Reviewed by David Butterfield , Christ's College, University of Cambridge
In recent years the University of Huelva has been at the vanguard of studies in textual criticism and codicology. Throughout the pages of its annual publication Exemplaria Classica (Vol. 8 (2004-); superseding Exemplaria (1997-2003), which was not restricted to Classical literature), a wide array of material with a textual focus (whether Textkritik, Textgeschichte or Überlieferungsgeschichte) has been treated in all corners of Greek and Latin literature. The first volume boldly announced the admirably rigorous line that the journal wished to pursue: "we are convinced, against the fashions of the day, that the classical texts carry their own meaning. This meaning is not a mere construction or ideation of the critic... We discourage speculative or heavily theoretical commentaries which are not firmly anchored in the discussion of texts and factual information" (A. Ramírez de Verger, Vol. 8 (2004), pp.3-4).
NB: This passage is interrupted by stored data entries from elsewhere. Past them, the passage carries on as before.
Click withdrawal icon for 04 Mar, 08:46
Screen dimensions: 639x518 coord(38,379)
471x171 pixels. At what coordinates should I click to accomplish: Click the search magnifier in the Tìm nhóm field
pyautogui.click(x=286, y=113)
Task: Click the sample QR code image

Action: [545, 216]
This first supplement to the journal is a gathering of fifteen articles concerning the textual criticism and editing of Greek literature, spanning Aeschylus to Symeon Metaphrastes (fl. s.X2), based on a conference that took place in Cáceras, at the University of Extremadura, in June 2007, with various additions and omissions. The result is indeed a significant, interesting and original collection whose disparate parts merit close reading. Works of this nature are almost necessarily heavy going in parts, and Verae Lectiones is no exception: those attempting to read through the book in one sitting may find a cold flannel of assistance. Nevertheless, the editors have succeeded in soliciting a broad spectrum of papers that typically marry copious detail with sound methodological discussion. For the remainder of this review I shall discuss briefly each of the contributions.
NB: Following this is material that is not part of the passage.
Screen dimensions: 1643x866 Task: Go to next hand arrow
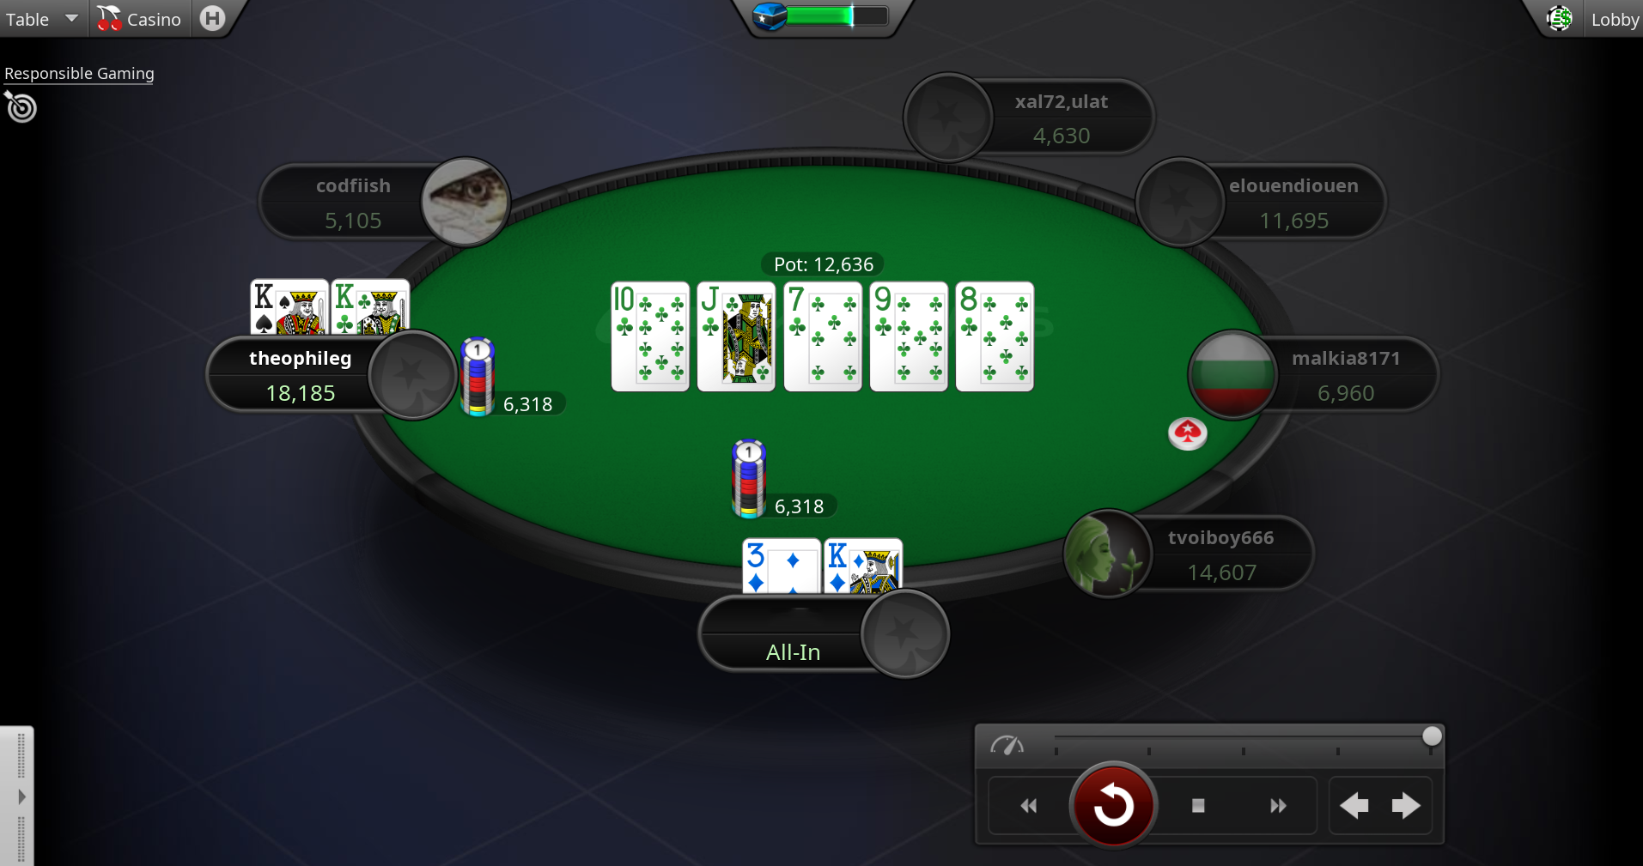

A.F. Garvie discusses a number of textual cruces from Aeschylus' Persae. He prefaces his analyses with a few methodological observations, notably that it is now very difficult for a scholar to propose a new emendation that will be accepted by all editors, and that the oft-followed principle of defending the paradosis "at all costs" is fundamentally dangerous, even given Aeschylus' idiosyncratic style: "It is one thing to show that the paradosis makes sense, but quite another to demonstrate that it is the right sense" (pp.5-6). Garvie discusses in some detail the text of Pers. 80, 277, 815, 945 and 1073, without offering any emendations of his own, but shedding abundant light on numerous instances where most editors have taken wrong turns. For example, he appears to be the first scholar to query the sense of σεβίζων at 945, which he rightly avers to be inappropriate with the Persians' πάθεα as its object (a noun that generally survives the emendations in its turbulent midst).1 The essay, although retaining the feel of a presented paper, is clear and penetrating, and will serve as a welcome introductory survey of textual criticism on Greek scenic drama for those new to the subject.
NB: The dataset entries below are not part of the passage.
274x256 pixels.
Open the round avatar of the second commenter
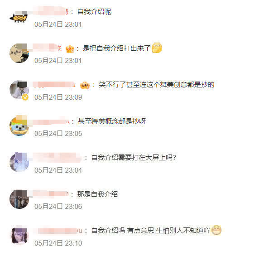coord(19,53)
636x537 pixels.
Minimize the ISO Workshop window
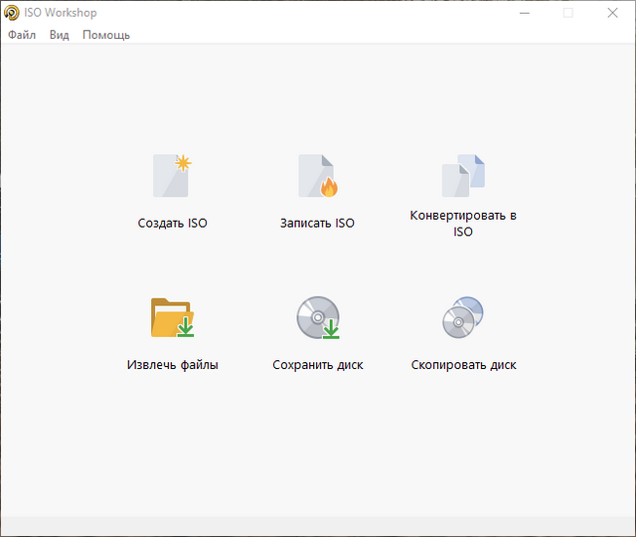tap(523, 13)
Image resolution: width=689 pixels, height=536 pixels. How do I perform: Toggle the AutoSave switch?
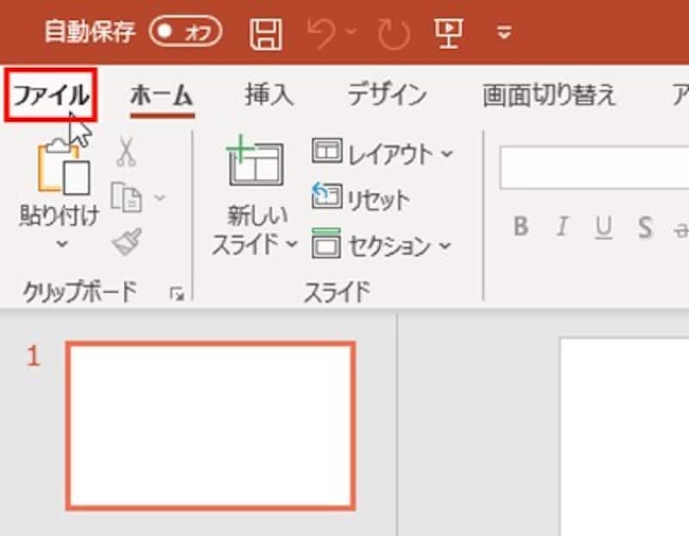pos(184,33)
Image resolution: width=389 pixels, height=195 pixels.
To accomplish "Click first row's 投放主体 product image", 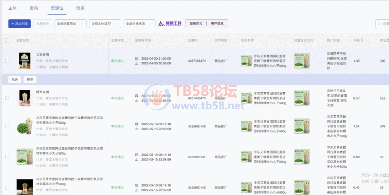I will tap(246, 61).

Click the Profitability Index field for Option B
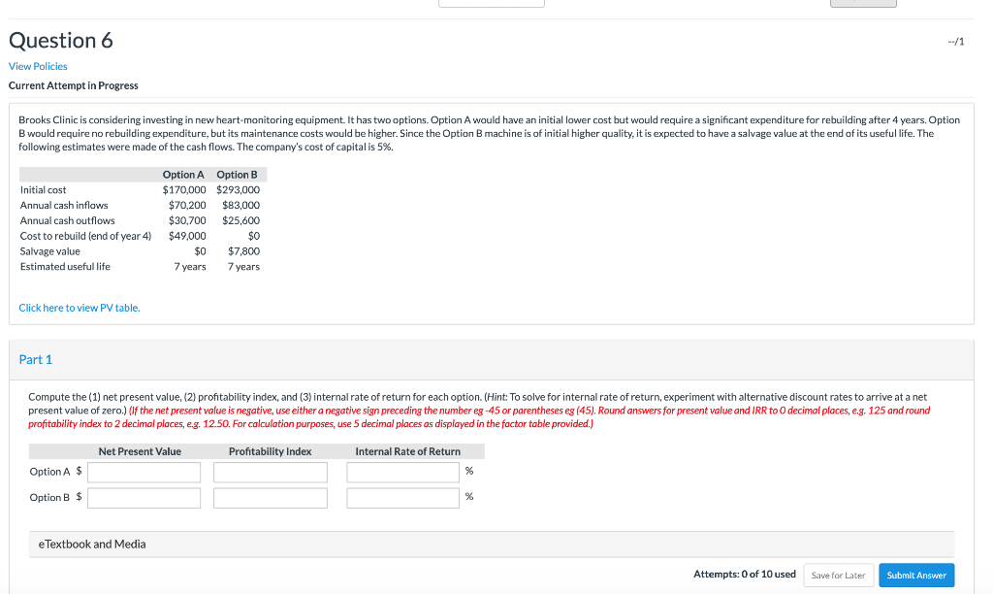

In the second essay, Jesús de la Villa Polo tackles verbal aspect with a view to variant readings in the Persae, having already implemented this method of analysis elsewhere for Sophocles' OT and Philoctetes. De la Villa's modus operandi is essentially to find instances in the play where variant readings exist that differ in their verbal aspects. On the basis of West's 1990 Teubner, he finds eleven relevant cases, of which nine are shown to be editorially unproblematic: at 171, 794, 802 and 973 the "preferred variant is also more convincing in aspectual terms" (p.22); at 390, 510, 520 "both possibilities, present and aorist, are equally suitable in the context" (ibid.), in which case other factors deserve consideration.2 In two other cases (479 and 962), Aeschylus used a verbal form in the 'less appropriate' aspect where the transmitted form of the text renders alteration to the 'better' aspect metrically impossible, which suggests (pace de la Villa) that on occasion Aeschylus perhaps expressed himself with less attentiveness to verbal aspect than would satisfy a modern grammarian. In two final examples (220, 278), de la Villa challenges the typical decisions of Aeschylean editors on the basis of his survey, although his claims are not especially persuasive.3
The third essay, from Esteban Calderón Dorda, treats the preservation of Euripides' text in the indirect tradition through Plutarch. Calderón, having summarised the available evidence, discusses the primary discrepancies between the direct and Plutarchean traditions, beginning with minor errors (palaeographical slips, aural mistakes, parablepsis, banalisation, synonymous semantic replacements, change of number and inflection etc.). Although it is typically the case that Plutarch (or his subsequent transmission) is in error, in which case his variants merely serve as a benchmark for the comparative fidelity of the direct Euripidean tradition, to close his account Calderón usefully considers a number of cases where Plutarch presents the correct reading. This careful survey will facilitate future analyses in a difficult area, although seemingly equipollent variants will always need to be weighed by the judicious criticism of a competent editor.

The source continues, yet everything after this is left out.